One of the biggest personal journeys I experienced last year was my return to faith and the One Holy, Catholic and Apostolic Church. After 15 years of atheism, several of militant zeal, regular mass attendance and confession was something I never would have predicted for my 2024 bingo card. And in the spirit of confession, there is something that has been weighing on me over the last few months, which has only become more obvious as my faith has deepened: my libertarian ideological purity has waned.
For some, libertarianism offers an appealing ideology: hedonistic individualism re-branded by accountants. Never has justification for living an immoral and debaucherous life sounded more nerdy and boring.
Rambling on about why Mises’ view of central planning is superior to Hayek’s while repeatedly smacking a credit card on a mirror re-frames degenerate drug use into sophisticated philosophy. Instead of analysing the shallowness of hooking up with your fourth romantic partner this week, justify it with some tedious throwaway line about individual liberty. Libertarianism: where any base impulse can be rationalised in the dullest way possible.

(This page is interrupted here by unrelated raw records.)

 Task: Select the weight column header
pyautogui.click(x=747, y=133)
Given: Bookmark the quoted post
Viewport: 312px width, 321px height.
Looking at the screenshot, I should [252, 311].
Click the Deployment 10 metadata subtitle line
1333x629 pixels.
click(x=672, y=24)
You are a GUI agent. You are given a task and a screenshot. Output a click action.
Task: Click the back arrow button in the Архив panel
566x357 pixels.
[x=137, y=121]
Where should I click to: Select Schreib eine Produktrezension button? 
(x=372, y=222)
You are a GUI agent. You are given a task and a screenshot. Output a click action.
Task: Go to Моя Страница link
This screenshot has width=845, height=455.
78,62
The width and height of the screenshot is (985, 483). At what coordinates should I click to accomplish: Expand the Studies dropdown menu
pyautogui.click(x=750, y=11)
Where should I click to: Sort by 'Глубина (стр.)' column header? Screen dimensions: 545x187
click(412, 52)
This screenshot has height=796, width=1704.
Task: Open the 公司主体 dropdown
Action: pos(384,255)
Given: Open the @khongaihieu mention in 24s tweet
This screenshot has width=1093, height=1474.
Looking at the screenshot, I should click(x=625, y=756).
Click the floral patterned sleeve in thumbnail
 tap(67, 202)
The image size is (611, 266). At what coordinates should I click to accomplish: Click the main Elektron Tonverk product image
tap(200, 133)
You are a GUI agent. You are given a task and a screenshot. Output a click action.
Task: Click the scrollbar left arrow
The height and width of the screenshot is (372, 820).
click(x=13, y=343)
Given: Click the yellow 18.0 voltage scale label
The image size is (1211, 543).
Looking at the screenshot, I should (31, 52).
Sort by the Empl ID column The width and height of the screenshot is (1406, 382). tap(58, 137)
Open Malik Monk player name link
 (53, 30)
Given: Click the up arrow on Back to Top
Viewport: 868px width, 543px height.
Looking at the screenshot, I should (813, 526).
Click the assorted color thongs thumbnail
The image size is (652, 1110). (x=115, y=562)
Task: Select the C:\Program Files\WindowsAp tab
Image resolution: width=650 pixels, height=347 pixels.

Of course, this isn’t unique to libertarians. Socialism, conservatism and all flavours of political ideology lend similar ways to justify personal inadequacy.
Unfortunately, libertarianism lends itself to many seeking to justify hedonistic impulses. Inherently, libertarianism makes no moral judgements; It merely insists that government should not either. And while it is essential we have libertarians warning us of the dangers of excess government, it is also short sighted to say that the government has no role enforcing widely accepted moral behaviour.
While the debate between objective morality and moral relativism is unlikely to be settled in my lifetime, one thing we must acknowledge is that functioning moral societies require clear and transparent moral parameters. Ultimately, many institutions are better placed to provide moral guidance than government; but government should reflect and, at least to a degree, enforce the moral values of the populace it governs. In a Christian country, religious participation should not be legally compelled but, conversely, it is legitimate for government to resist those who utterly oppose the most basic Christian values of peace, charity and honesty.
And of course parents should be responsible for their own children and we shouldn’t require the government to act on their behalf
People must be free to challenge the fringes, but ultimately a community is united by its values. It is therefore appropriate that any authority empowered by the community actually protects those values, religious, secular or otherwise, lest it ceases to be a community at all.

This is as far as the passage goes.